TASK –
What are the lines, copied exactly, from the one containing "1610x905 pixels." through the last line of the records below, both included?

AVAILABLE RECORDS –

--*--

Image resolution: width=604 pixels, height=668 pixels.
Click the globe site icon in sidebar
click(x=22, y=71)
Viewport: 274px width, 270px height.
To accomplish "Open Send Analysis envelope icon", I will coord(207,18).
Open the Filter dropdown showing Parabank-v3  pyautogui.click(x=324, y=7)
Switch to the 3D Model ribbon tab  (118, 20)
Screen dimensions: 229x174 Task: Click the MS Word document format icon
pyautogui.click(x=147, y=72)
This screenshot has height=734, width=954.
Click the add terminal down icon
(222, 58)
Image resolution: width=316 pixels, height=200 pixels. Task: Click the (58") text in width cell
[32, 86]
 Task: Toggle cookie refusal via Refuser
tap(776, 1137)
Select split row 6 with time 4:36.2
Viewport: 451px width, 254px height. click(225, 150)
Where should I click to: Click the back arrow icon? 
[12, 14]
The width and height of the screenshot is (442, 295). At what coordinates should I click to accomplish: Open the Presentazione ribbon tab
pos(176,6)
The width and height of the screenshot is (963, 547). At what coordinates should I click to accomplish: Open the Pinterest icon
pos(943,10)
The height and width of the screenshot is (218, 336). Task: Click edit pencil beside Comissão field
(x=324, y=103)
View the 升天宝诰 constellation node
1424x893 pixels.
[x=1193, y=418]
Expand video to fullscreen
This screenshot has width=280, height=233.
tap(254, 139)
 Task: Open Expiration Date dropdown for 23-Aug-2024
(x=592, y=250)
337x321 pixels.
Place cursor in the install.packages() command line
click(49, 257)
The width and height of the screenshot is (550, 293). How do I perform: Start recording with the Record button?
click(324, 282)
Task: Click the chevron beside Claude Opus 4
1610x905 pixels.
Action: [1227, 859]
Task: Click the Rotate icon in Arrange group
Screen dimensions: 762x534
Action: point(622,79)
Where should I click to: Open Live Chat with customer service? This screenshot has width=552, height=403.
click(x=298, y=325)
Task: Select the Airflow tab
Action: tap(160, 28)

--*--

RESPONSE TO THE EXERCISE –
1610x905 pixels.
Action: [1227, 859]
Task: Click the Rotate icon in Arrange group
Screen dimensions: 762x534
Action: point(622,79)
Where should I click to: Open Live Chat with customer service? This screenshot has width=552, height=403.
click(x=298, y=325)
Task: Select the Airflow tab
Action: tap(160, 28)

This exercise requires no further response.